The Toyota Indy V8 is a 3-litre and 3.5-litre, naturally-aspirated racing engine, designed, developed and produced by Toyota Racing Development, for use in the IRL IndyCar Series, from 2003 to 2005.

==Background==
The Toyota Indy V8 is an all-new engine designed from a "clean sheet of paper" for competition in the Indy Racing League (IRL) IndyCar Series beginning in 2003 although not closely resembled to Toyota RV8 series engines. The 3.5-liter, naturally aspirated power plant would make its racing debut in the 2003 season-opening Toyota Indy 300 at Homestead-Miami Speedway in March. The Toyota Indy V8 was designed, built and developed by Toyota Racing Development (TRD), U.S.A. in its 47,000 square-foot Costa Mesa, Calif., facility. Dynamometer testing began in February 2002, and the engine was tested in a race car for the first time in July 2002.

Design of the Toyota Indy V8 draws heavily on experience gained with Toyota's successful CART racing engines. The high-rpm, turbocharged engines earned 21 victories and 23 pole positions from 1999 to 2002, including the CART FedEx Championship Series Driver's (Cristiano da Matta) and Manufacturer's Championships in 2002. The Toyota RV8F and its predecessor, the Toyota RV8E (used in competition in 2000) are the only American-designed and built engines to win in CART competition during the past 22 years.

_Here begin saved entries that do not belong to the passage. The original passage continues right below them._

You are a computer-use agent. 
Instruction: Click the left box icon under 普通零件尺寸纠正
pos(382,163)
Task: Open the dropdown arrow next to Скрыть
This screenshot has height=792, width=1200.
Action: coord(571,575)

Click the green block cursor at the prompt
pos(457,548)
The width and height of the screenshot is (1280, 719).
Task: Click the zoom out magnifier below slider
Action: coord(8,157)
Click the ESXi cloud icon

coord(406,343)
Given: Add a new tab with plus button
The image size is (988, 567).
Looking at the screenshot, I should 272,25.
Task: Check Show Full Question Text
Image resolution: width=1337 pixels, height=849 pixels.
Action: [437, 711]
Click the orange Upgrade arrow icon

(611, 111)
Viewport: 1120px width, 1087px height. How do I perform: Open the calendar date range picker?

Following the 2005 IndyCar Series, Team Penske and Target Chip Ganassi Racing announced they would switch to Honda engines, leaving Toyota with no championship contenders. As a result of this and their intent to re-allocate resources for NASCAR, Toyota announced they would leave the IndyCar Series prematurely during the off-season.